Tuesday, April 9, 2013

Sunday Globe Special: Sealing Their Own Fate

"Debate grows over what to do about seal resurgence" by Billy Baker  |  Globe Staff, March 24, 2013

CHATHAM — If reduced fish hauls weren’t enough to make people pay attention to the seal population boom, the accompanying surge in the shark population in Cape waters has been quite good at generating publicity.

The summer of 2012 was the summer of the shark on Cape Cod....

Some think the only solution is a cull. But the scientists who spoke Saturday, including Betty Lentell, a biologist contracted by the Cape Cod Commercial Fisherman’s Association, said an enormous amount of data would need to be gathered before it could even be determined if that would be beneficial.

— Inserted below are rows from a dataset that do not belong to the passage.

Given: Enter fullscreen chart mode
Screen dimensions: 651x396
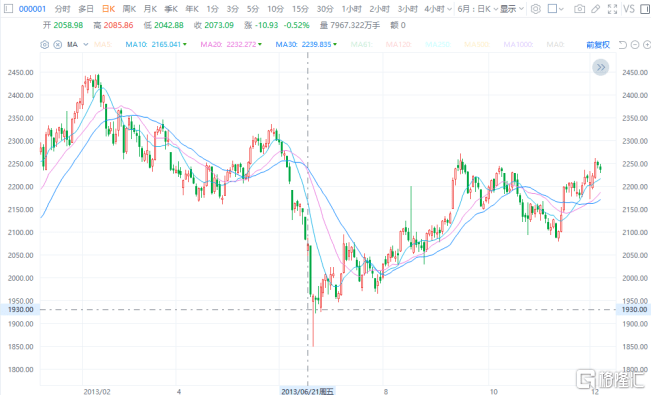Looking at the screenshot, I should (612, 9).
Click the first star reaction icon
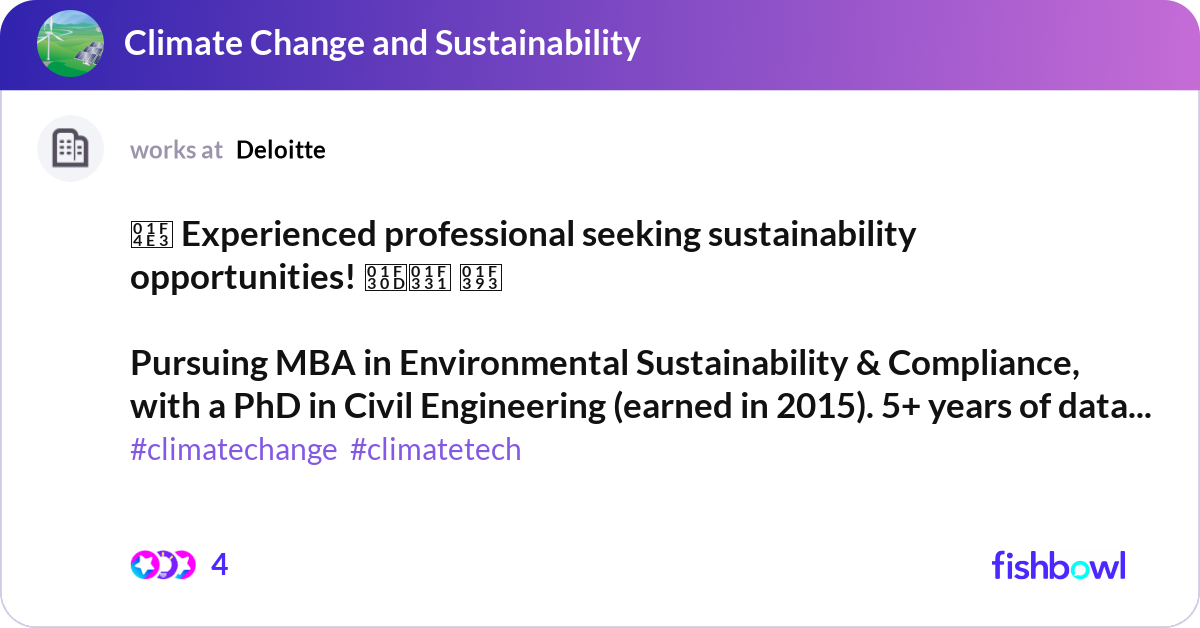Viewport: 1200px width, 628px height. 144,564
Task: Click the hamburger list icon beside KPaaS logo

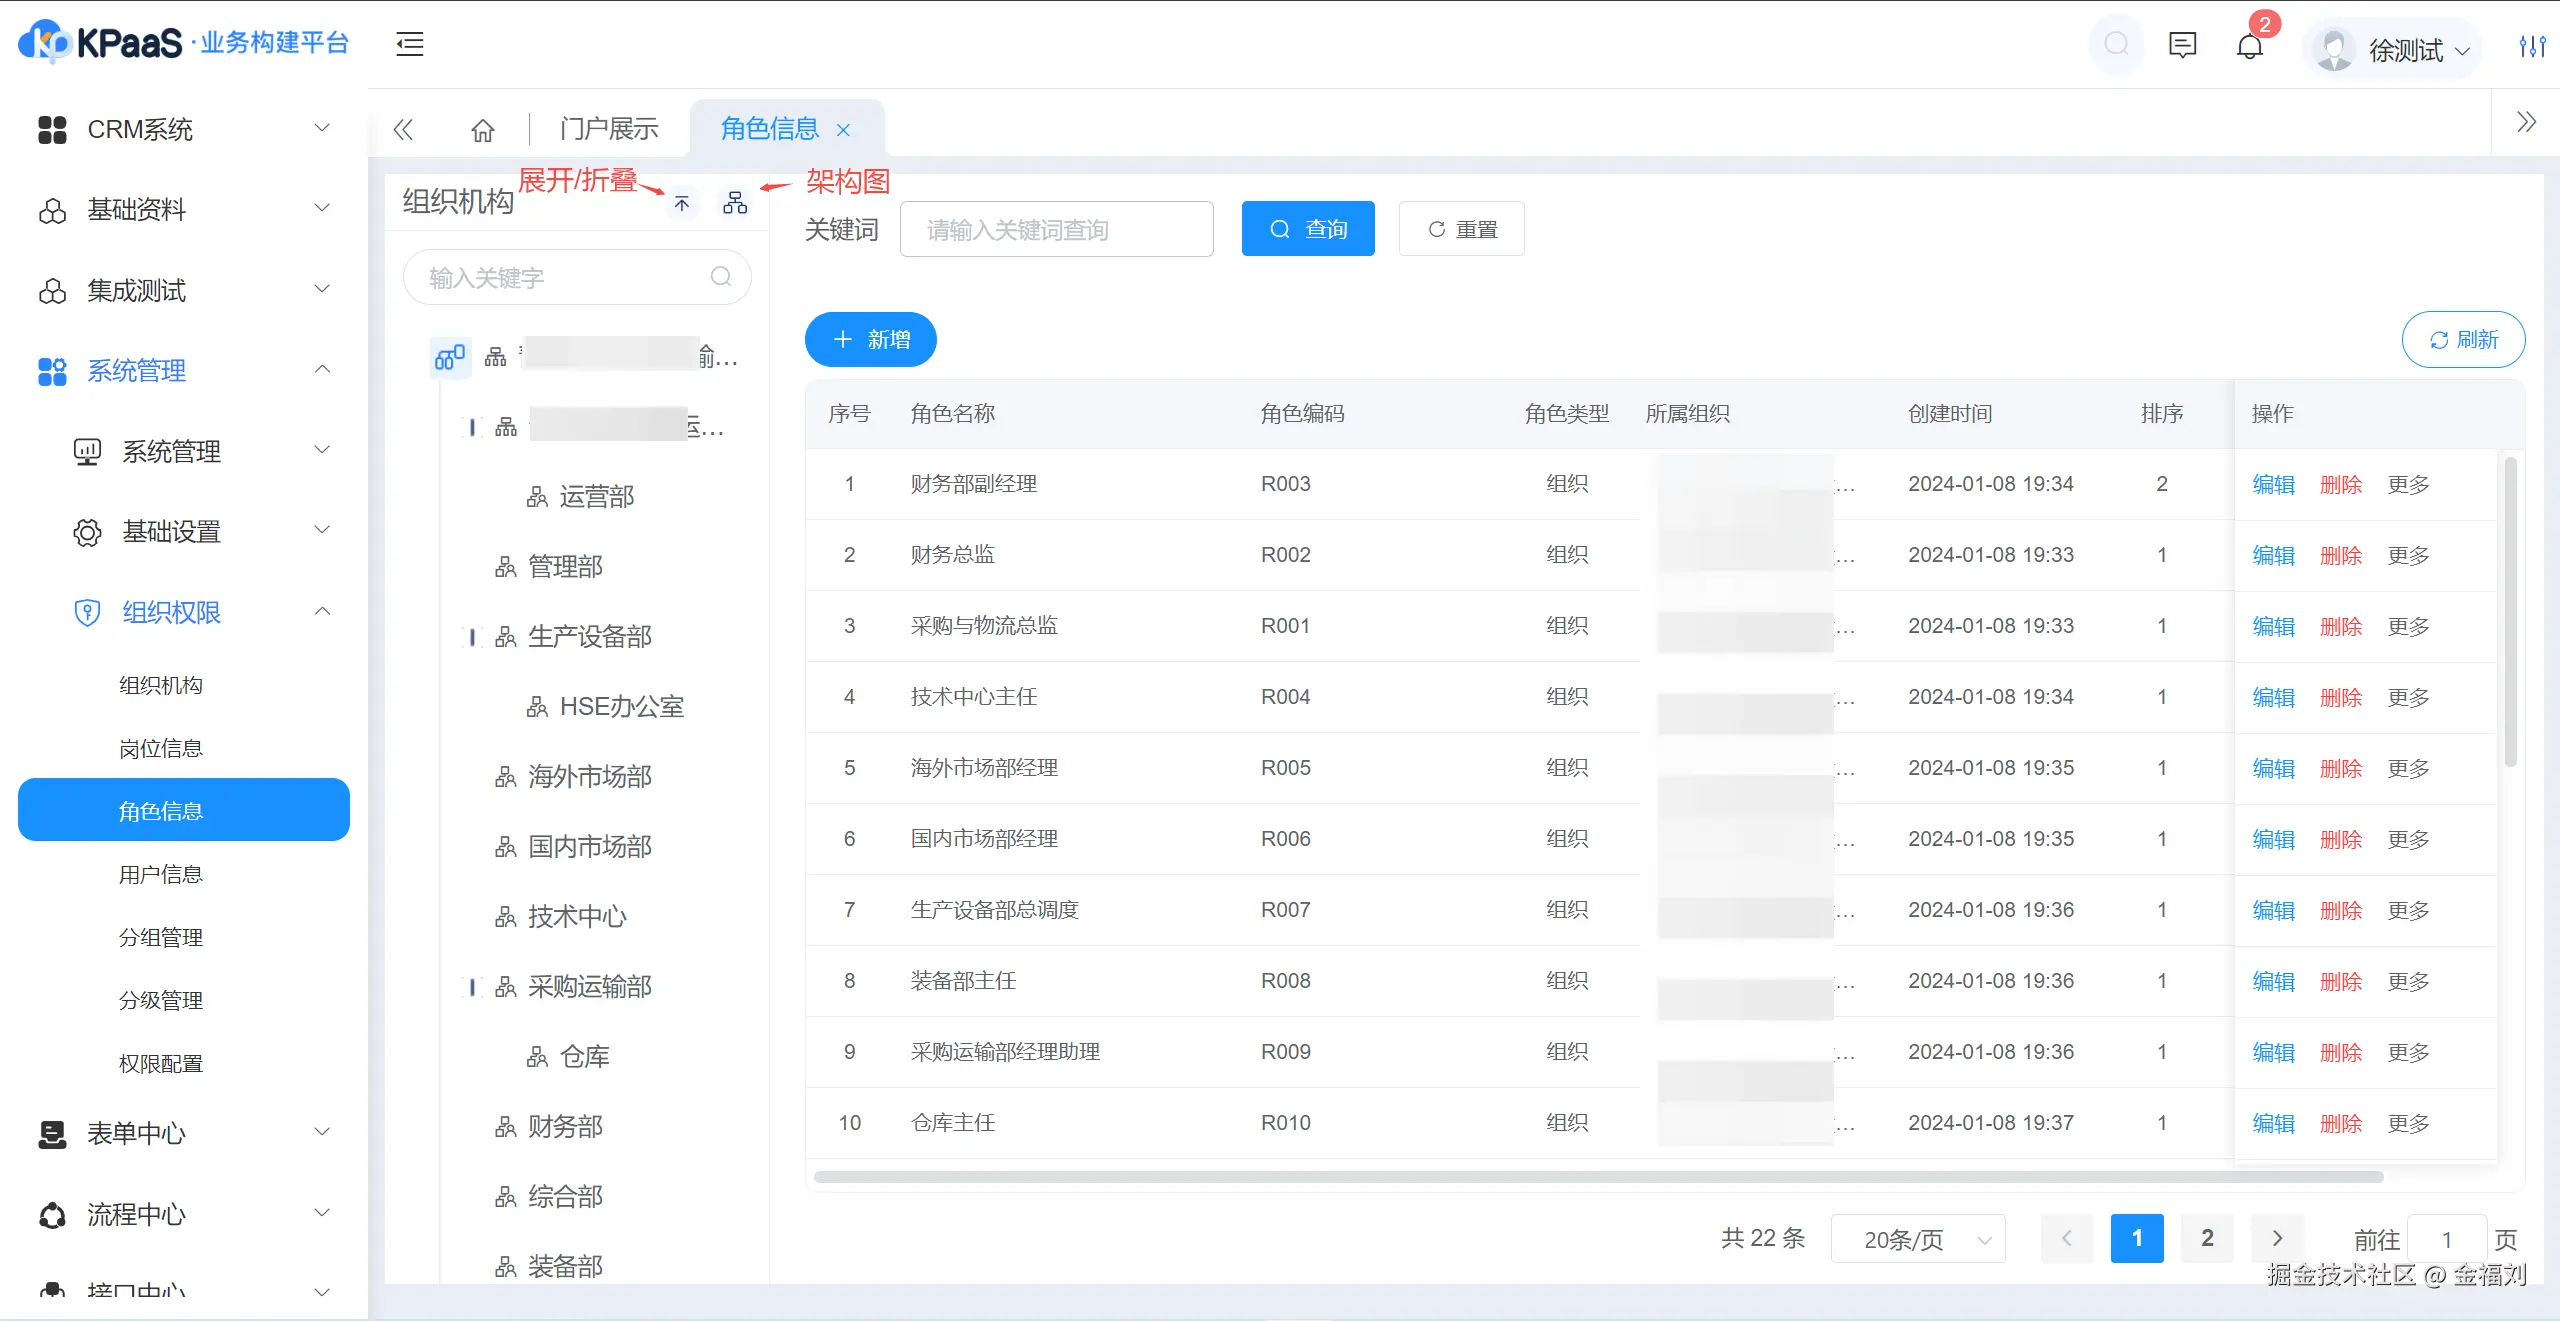Action: pos(409,44)
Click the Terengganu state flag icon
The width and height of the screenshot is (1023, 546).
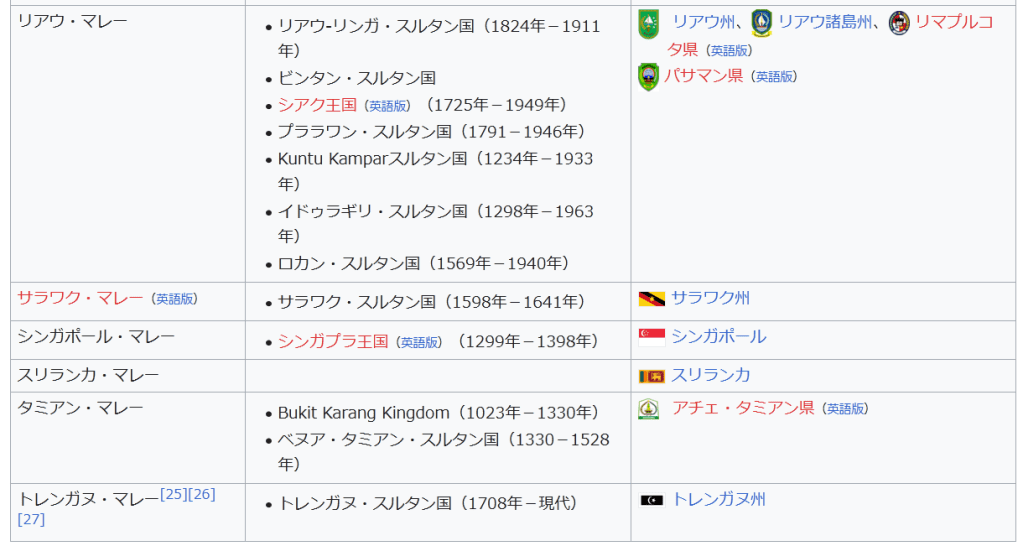[x=652, y=500]
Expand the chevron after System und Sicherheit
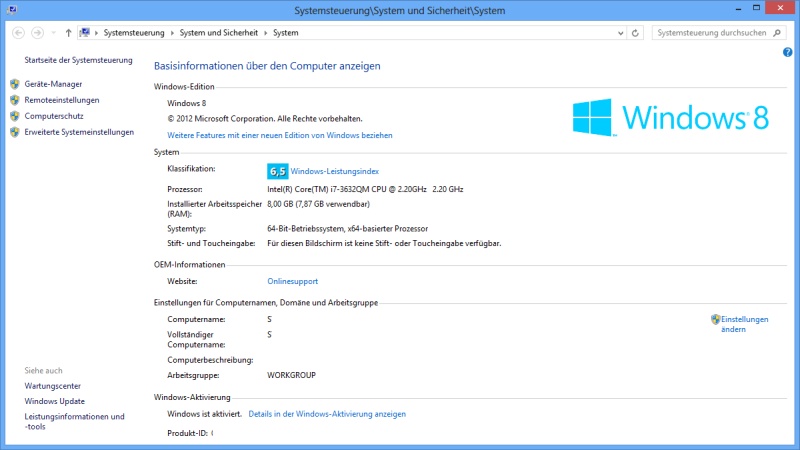This screenshot has height=450, width=800. tap(267, 33)
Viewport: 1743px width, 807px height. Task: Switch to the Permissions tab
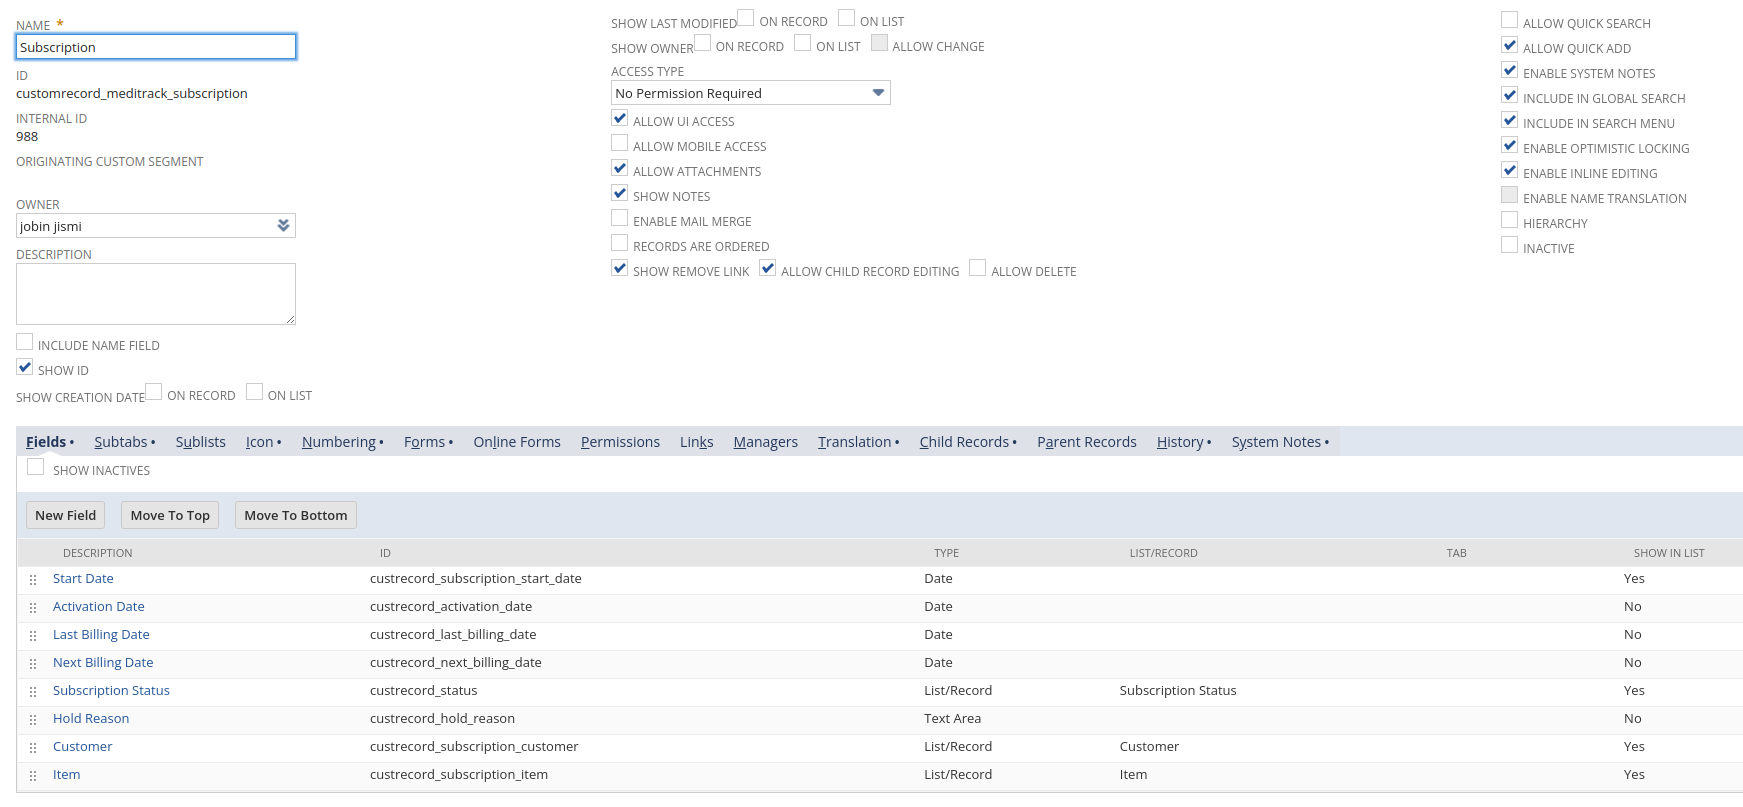[x=620, y=442]
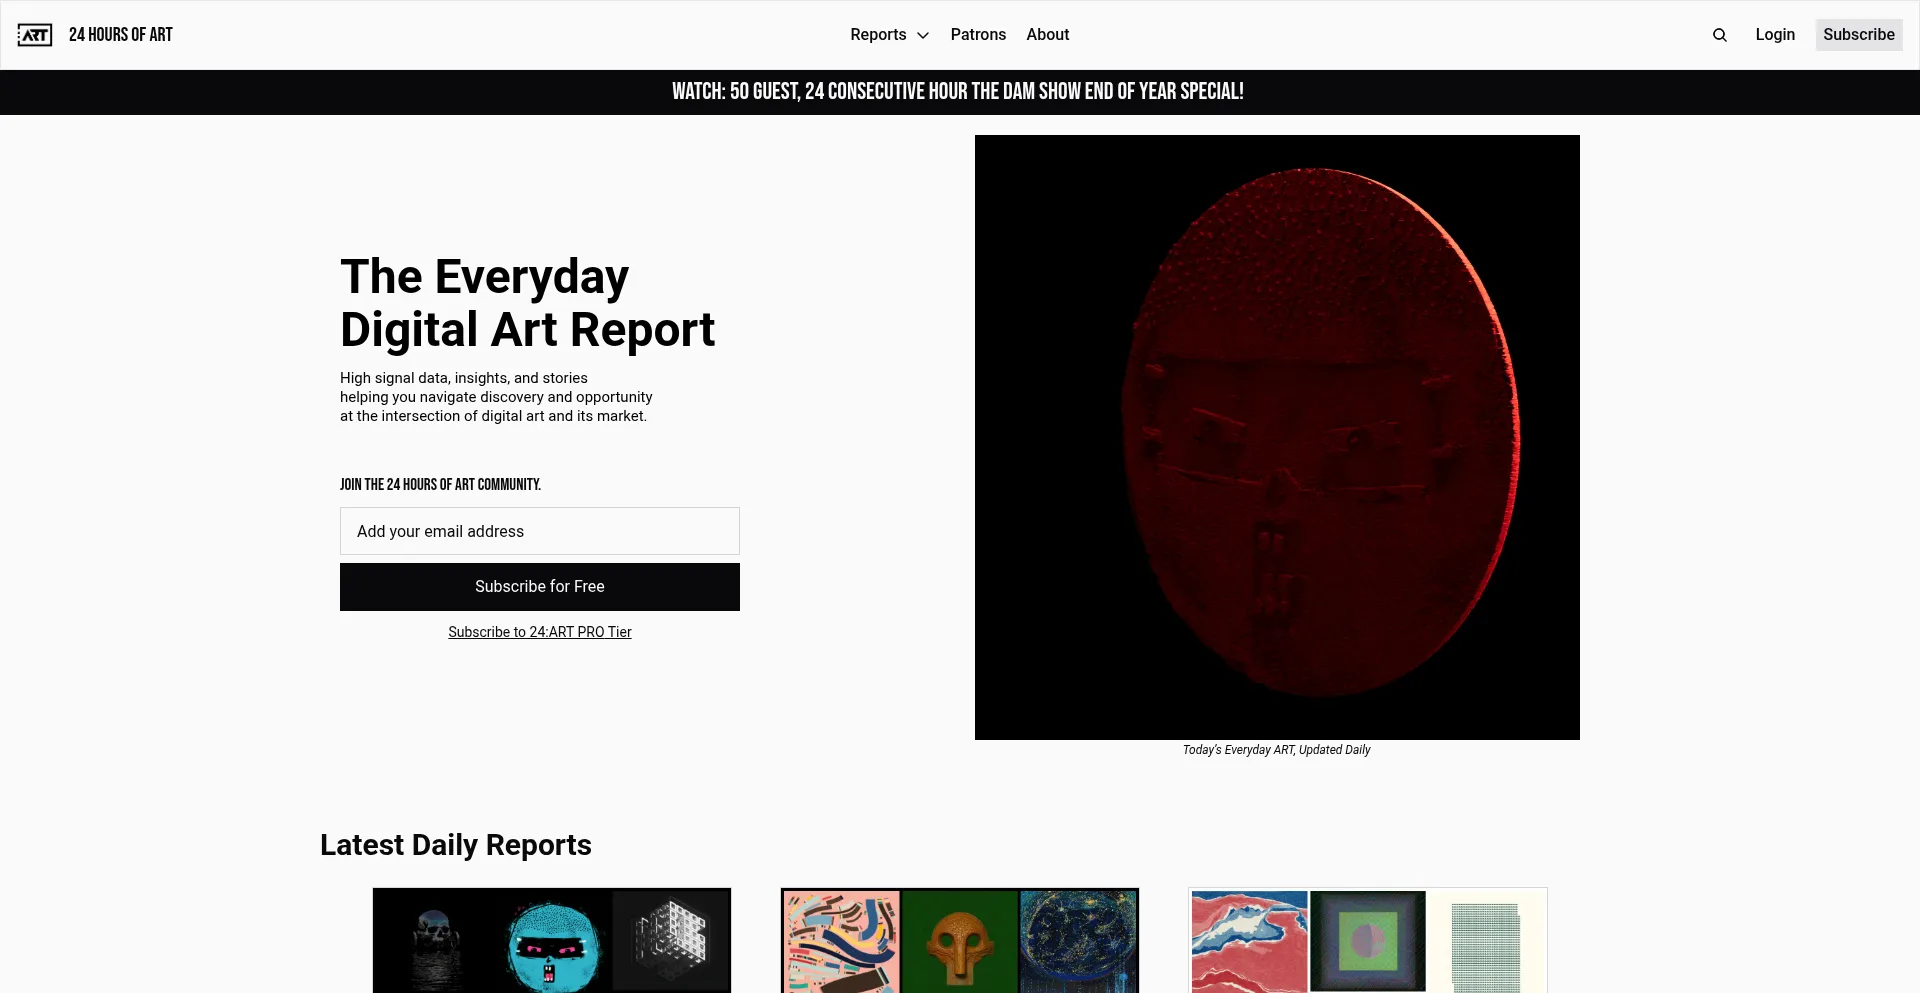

One person who wants to see nothing happen to the seals is Keith Lincoln, owner of Monomoy Island Ferry, who has been taking tourists out to see the seals since 1989. He is now one of four seal cruise operators in Chatham, and he estimated that they recently have been taking a total of about 20,000 people a year out to see the pinnipeds.

His prediction was that nature would find some way to thin the population, but until then seals — and sharks — were great for business.

“As soon as that first shark of the season makes the media, we can’t keep up with the phone calls,” he said. “I only wish it would happen a month earlier.”